Influence of climate, weather and floral associations on pollinator community composition across an elevational gradient

Insect pollinators, which are ectothermic, are especially sensitive to abiotic conditions, which often drive predictable patterns of pollinator species turnover along environmental gradients. However, pollinator activity is also reliant on suitable biotic conditions, such as the presence of host plants. High-elevation environments provide a useful setting to examine the relative contribution of abiotic and biotic factors in shaping species interactions as they are often characterised by strong environmental gradients over short geographic distances. Here, we examined pollination interaction networks across an elevational gradient from 930-2000m a.s.l. in southern Australia, to determine the underlying patterns of pollinator activity and their interactions with flowers. The interaction frequency of Diptera increased at high elevations, while the interaction frequency of Hymenoptera and Coleoptera decreased.

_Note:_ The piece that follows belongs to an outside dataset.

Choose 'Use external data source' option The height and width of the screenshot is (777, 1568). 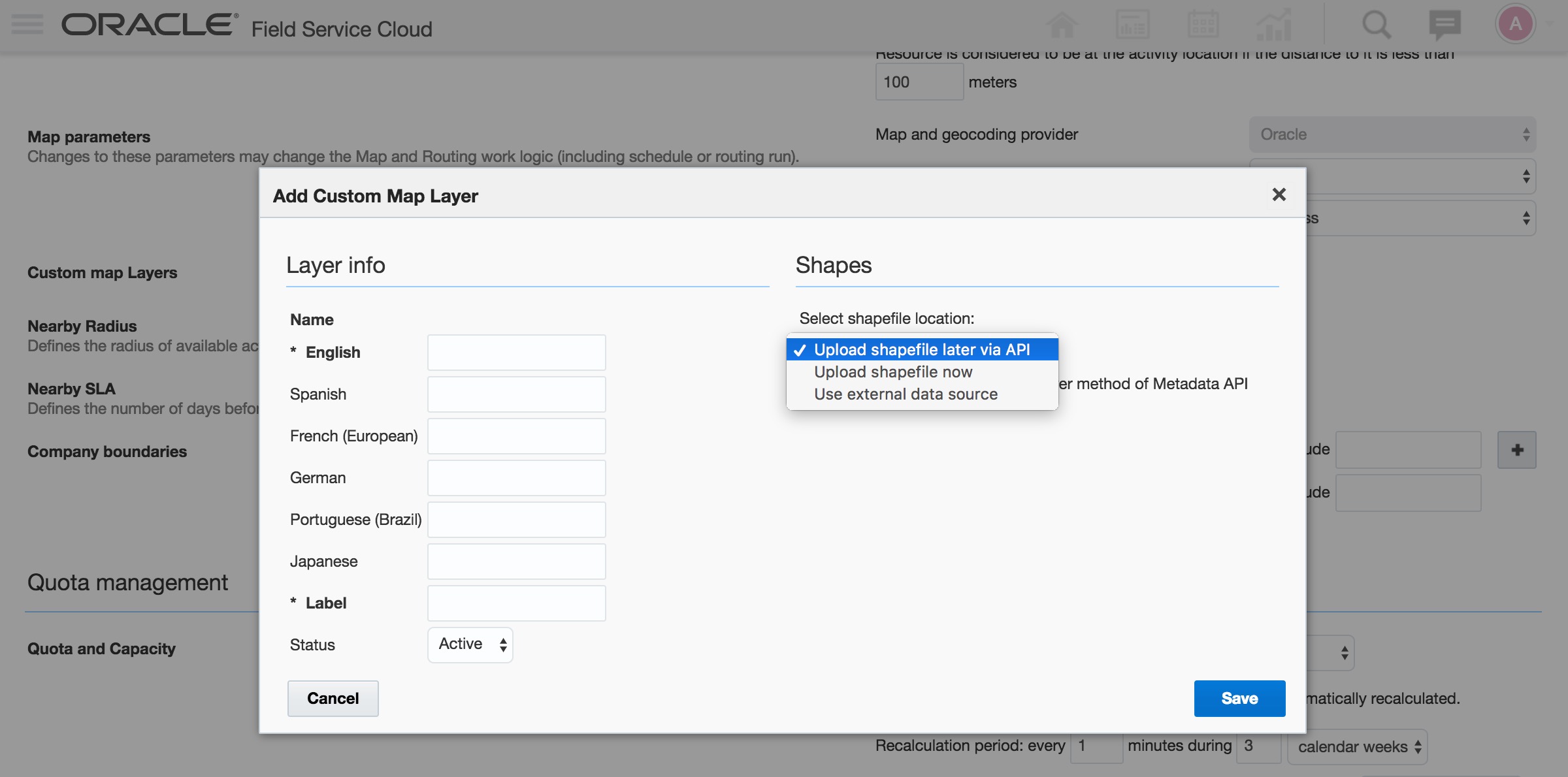(905, 394)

We provide evidence that this elevational pattern of activity is partly driven by floral associations, with interactions dominated by Hymenoptera-attracting plant families at lower elevations (Proteaceae, Fabaceae) and a Diptera-attracting family at high elevations (Asteraceae). Pollinator activity was also influenced by weather conditions, with reduced activity for all three orders at lower temperatures, and Diptera active across the broadest range of temperature, humidity, and wind conditions. We suggest that changes across elevation gradients in pollinator community composition are driven by both direct responses to abiotic conditions such as temperature, as well as the elevational distribution patterns of associated flowering plants. Despite these distinct shifts in the composition of the pollinator assemblage with elevation, the pollination network structure was stable across the elevational gradient, with moderate levels of specialisation and low levels of connectance and nestedness present across the gradient. By considering both abiotic conditions and biotic processes, our results provide insight for predicting the impacts of upslope vegetation shifts on pollinator communities in the face of climate change.